What is a Cleanse Anyway?
Essentially, a cleanse (or a detox) is marketed as a regimen designed to rid the body of toxins while regulating the functions of the digestive system. This is generally done by replacing solid foods with liquids and other substances thought to naturally detox and cleanse the body.
Some cleanses rely on drinking only smoothies and juices. Some place an emphasis on consuming large amounts of water in addition to small amounts of food. Still others encourage people to consume only a specific type of food for a certain predetermined period of time.

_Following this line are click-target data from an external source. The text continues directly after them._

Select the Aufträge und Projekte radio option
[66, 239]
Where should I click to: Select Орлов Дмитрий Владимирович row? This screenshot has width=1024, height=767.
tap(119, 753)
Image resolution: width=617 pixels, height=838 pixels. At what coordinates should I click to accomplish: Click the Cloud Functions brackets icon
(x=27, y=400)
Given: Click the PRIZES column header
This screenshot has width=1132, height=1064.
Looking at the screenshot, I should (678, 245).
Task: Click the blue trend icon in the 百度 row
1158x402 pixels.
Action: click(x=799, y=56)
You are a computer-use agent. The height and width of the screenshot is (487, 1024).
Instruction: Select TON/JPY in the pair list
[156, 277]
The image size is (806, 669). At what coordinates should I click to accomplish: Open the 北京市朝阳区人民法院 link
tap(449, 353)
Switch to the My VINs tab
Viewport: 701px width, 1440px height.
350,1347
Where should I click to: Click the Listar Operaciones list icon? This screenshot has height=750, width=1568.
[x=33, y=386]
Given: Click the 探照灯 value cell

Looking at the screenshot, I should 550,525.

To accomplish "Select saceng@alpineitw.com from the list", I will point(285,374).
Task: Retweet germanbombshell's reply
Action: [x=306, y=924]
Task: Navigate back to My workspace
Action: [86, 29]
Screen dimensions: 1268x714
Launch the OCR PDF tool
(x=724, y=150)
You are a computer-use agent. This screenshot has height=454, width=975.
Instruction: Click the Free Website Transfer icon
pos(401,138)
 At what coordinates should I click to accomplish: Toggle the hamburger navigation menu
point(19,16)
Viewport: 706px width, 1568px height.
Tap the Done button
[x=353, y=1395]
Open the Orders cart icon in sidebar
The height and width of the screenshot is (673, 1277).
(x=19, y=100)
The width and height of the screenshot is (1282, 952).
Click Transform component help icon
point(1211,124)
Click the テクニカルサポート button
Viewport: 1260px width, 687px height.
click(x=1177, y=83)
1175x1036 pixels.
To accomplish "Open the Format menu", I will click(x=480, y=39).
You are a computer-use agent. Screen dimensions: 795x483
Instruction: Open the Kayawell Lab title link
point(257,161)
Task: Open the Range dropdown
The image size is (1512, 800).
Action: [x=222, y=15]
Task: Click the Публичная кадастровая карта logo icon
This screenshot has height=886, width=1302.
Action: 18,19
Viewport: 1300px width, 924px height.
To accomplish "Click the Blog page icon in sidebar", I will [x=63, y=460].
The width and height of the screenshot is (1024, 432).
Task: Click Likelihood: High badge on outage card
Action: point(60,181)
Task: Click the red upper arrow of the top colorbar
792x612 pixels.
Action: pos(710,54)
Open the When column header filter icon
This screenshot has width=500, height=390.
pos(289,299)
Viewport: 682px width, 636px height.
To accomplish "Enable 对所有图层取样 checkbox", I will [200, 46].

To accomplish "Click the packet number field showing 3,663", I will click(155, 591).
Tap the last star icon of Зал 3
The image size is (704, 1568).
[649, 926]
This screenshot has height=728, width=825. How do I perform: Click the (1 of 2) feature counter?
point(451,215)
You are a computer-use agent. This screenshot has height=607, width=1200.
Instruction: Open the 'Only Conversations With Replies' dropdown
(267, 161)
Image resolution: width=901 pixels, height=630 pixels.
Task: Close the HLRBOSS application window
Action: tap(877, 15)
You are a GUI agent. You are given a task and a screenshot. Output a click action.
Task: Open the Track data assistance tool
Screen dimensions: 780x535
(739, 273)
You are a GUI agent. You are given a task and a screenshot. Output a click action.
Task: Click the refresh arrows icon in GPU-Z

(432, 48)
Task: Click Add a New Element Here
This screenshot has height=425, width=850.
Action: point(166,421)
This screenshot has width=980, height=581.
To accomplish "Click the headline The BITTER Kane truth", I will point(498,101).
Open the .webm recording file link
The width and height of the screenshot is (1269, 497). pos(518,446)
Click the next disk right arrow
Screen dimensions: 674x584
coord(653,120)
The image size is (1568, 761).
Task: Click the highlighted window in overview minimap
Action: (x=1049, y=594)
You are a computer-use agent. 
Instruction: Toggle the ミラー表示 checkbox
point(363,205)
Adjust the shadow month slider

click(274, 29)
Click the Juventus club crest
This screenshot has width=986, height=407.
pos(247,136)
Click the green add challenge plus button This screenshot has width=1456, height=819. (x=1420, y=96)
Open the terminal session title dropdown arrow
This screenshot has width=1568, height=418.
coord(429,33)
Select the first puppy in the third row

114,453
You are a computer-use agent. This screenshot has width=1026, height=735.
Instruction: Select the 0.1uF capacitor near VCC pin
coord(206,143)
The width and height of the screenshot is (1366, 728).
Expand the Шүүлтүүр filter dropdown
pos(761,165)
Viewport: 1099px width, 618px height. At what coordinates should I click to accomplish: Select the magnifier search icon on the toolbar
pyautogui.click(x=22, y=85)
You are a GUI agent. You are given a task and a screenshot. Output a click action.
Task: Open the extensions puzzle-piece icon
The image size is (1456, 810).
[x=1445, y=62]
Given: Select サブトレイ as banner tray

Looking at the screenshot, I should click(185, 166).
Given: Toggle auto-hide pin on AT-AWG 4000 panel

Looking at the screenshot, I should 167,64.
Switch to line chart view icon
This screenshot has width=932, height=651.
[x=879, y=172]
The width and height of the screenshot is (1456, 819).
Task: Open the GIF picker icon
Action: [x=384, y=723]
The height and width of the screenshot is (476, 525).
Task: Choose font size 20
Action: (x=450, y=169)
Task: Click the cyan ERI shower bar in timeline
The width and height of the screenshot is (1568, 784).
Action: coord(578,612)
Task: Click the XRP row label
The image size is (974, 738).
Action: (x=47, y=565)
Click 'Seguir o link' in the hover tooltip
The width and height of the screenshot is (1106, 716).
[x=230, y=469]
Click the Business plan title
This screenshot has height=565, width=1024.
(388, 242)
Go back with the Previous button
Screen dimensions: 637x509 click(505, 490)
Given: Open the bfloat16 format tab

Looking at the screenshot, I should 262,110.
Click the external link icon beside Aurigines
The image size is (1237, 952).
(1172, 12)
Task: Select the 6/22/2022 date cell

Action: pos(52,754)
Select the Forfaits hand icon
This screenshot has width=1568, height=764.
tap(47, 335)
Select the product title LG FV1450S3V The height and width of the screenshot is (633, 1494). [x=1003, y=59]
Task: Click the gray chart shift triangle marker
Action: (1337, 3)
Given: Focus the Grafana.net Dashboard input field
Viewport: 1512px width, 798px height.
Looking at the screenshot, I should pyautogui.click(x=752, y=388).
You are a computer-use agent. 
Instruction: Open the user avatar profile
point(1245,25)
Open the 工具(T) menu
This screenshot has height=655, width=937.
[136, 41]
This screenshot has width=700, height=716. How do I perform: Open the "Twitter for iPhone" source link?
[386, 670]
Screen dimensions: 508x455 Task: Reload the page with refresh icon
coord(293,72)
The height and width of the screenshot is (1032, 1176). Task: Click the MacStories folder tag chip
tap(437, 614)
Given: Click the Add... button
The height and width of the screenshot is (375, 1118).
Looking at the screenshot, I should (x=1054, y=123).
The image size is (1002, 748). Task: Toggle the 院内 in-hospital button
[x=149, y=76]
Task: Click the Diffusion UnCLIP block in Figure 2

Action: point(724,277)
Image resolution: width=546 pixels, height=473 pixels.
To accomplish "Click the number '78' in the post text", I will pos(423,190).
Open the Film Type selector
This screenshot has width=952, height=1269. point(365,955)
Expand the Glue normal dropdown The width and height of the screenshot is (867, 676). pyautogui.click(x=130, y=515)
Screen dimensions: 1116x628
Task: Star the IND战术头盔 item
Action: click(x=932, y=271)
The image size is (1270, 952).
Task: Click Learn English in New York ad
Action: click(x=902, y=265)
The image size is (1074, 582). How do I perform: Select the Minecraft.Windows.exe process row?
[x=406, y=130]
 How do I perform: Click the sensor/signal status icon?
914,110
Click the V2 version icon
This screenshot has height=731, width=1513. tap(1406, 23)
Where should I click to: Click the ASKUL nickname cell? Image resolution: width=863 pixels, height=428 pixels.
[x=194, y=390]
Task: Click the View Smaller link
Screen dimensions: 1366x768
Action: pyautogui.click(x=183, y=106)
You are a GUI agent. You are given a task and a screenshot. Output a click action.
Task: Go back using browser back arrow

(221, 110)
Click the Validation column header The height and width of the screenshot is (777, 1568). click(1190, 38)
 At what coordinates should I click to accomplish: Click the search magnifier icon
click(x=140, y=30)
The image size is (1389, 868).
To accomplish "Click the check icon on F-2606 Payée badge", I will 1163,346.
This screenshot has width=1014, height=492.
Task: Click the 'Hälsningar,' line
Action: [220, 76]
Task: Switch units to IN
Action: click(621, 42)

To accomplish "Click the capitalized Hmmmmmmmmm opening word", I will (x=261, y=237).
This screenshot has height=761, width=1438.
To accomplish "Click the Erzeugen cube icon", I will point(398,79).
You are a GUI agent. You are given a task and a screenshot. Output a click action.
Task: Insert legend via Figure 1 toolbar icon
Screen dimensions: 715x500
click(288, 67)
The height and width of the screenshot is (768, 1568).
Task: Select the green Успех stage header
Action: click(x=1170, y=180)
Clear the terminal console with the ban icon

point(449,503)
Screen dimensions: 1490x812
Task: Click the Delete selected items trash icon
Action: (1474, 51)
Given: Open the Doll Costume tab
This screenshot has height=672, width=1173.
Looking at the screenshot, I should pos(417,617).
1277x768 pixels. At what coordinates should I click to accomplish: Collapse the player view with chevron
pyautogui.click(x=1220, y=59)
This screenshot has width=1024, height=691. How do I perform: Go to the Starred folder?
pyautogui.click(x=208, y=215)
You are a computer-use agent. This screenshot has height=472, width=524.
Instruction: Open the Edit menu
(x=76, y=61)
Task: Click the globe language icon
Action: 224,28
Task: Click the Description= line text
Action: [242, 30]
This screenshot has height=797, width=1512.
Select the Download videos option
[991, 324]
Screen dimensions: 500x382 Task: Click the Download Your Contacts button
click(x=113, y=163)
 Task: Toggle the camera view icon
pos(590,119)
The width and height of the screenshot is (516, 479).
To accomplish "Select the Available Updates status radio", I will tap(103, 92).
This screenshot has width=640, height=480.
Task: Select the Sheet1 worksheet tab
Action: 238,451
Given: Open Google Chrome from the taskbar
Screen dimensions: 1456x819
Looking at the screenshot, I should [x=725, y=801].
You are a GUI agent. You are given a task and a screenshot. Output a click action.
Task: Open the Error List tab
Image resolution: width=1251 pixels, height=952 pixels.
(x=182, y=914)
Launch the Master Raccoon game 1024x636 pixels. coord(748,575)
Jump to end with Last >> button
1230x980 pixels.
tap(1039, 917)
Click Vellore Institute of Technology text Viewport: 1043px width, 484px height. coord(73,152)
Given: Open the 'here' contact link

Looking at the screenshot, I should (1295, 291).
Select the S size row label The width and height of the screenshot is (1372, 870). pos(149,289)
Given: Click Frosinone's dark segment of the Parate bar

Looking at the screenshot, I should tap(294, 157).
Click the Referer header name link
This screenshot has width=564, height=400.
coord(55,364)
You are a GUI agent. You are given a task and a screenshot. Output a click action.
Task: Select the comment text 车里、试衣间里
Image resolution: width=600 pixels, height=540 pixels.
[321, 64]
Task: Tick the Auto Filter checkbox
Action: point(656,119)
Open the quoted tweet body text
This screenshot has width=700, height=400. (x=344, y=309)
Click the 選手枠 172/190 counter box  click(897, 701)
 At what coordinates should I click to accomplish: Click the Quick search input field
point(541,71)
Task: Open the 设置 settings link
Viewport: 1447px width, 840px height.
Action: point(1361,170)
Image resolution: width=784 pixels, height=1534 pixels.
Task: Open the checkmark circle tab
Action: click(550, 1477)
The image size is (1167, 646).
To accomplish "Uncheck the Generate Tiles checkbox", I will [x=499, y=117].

What Do Cleanses Claim to Help With?
The idea is that by going on a cleanse, you're giving your metabolism a break, flushing out toxins from your system and resetting important functions such as your immune system and the colon. Supporters of cleanses claim to experience greater metabolic function and increased amounts of energy, among other benefits.
Do Cleanses Work?
Unfortunately, there's really no scientific evidence proving that cleanses provide any benefit to your health at all. In fact, there is evidence saying that certain cleanses can actually harm your health.
For instance, cleanses that are based on consuming only liquids end up depriving the body of such important nutrients as protein, which can lead to spikes in blood sugar, causing weakness and dizziness. Furthermore, "colon cleanses," which encourage a high-fiber diet, often end up causing stomach pains, cramping, diarrhea, and even vomiting, which is not the kind of cleanse you want at all!
Be sure to speak with a nutritionist for proper advice on how to eat healthy and clean, without sabotaging your body.